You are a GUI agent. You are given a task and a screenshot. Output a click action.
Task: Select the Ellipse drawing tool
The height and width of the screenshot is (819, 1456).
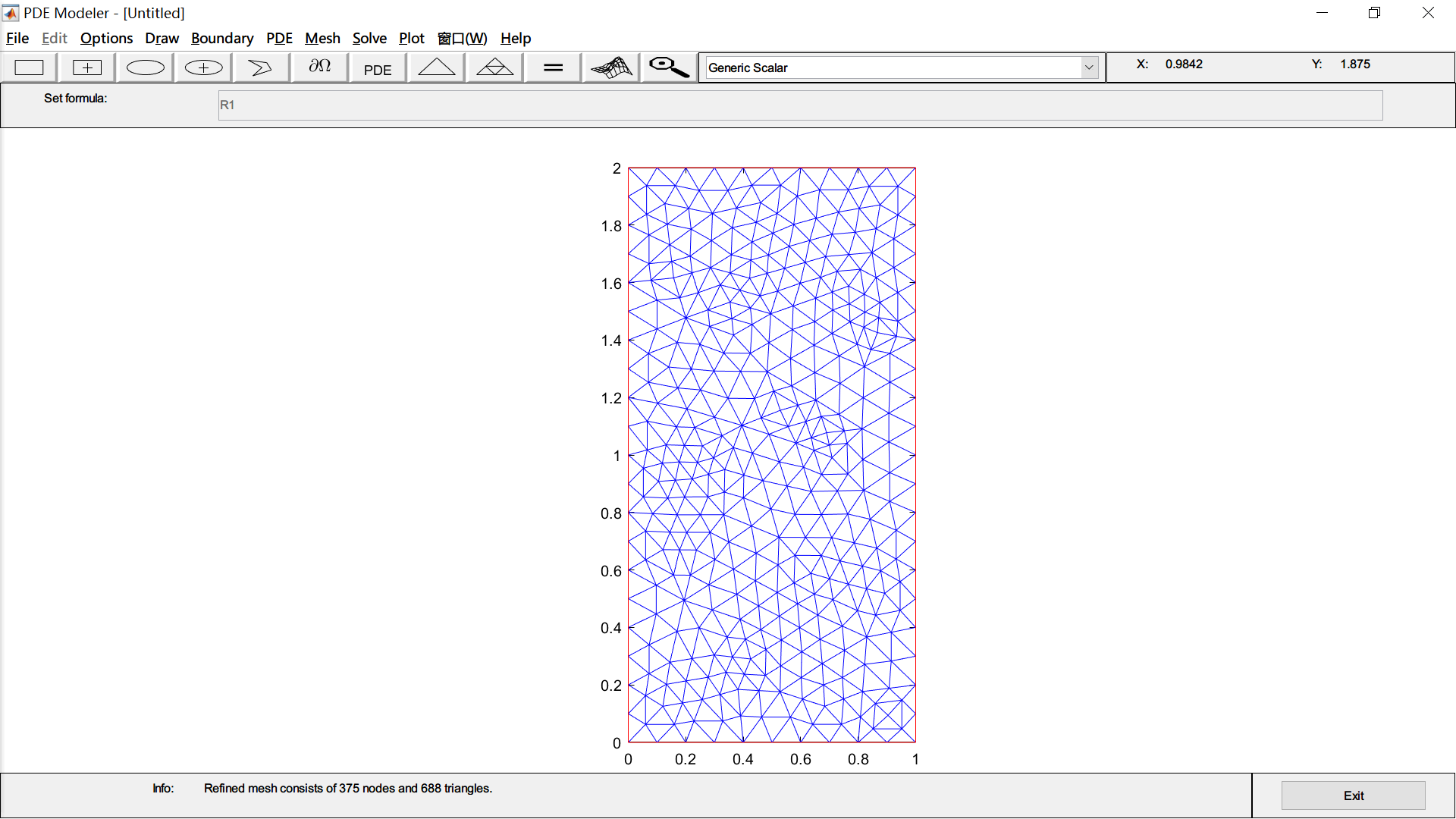pyautogui.click(x=145, y=67)
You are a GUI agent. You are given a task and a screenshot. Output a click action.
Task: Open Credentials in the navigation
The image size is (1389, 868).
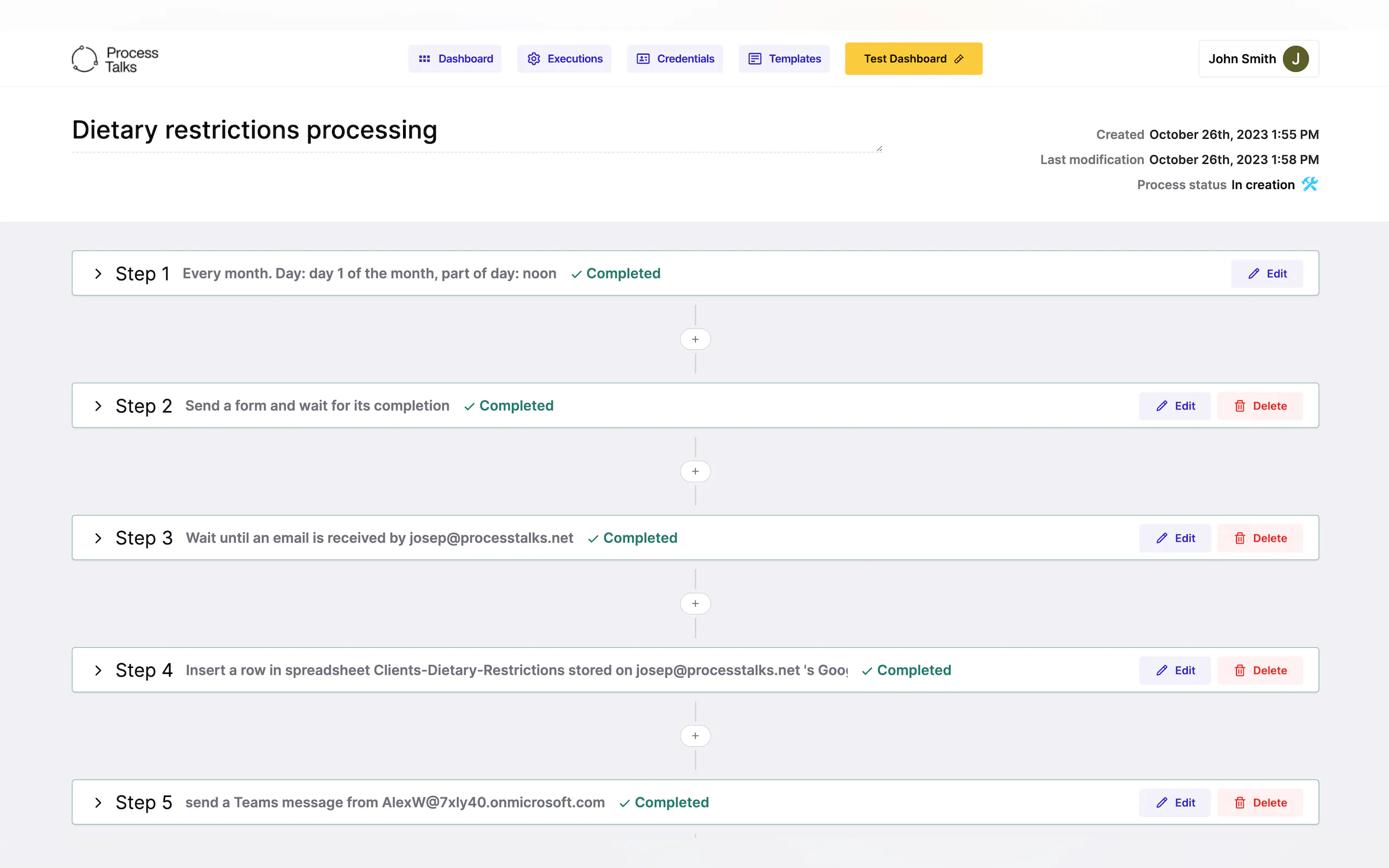click(x=675, y=59)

---*---

INSTRUCTIONS FOR THE TASK:
What is needed is an exact repeat of the records, with every picture left out.

THE COMPLETED TASK:
You are a GUI agent. You are given a task and a screenshot. Output a click action.
Task: Select the Ellipse drawing tool
The height and width of the screenshot is (819, 1456).
pyautogui.click(x=145, y=67)
You are a GUI agent. You are given a task and a screenshot. Output a click action.
Task: Open Credentials in the navigation
The image size is (1389, 868).
click(x=675, y=59)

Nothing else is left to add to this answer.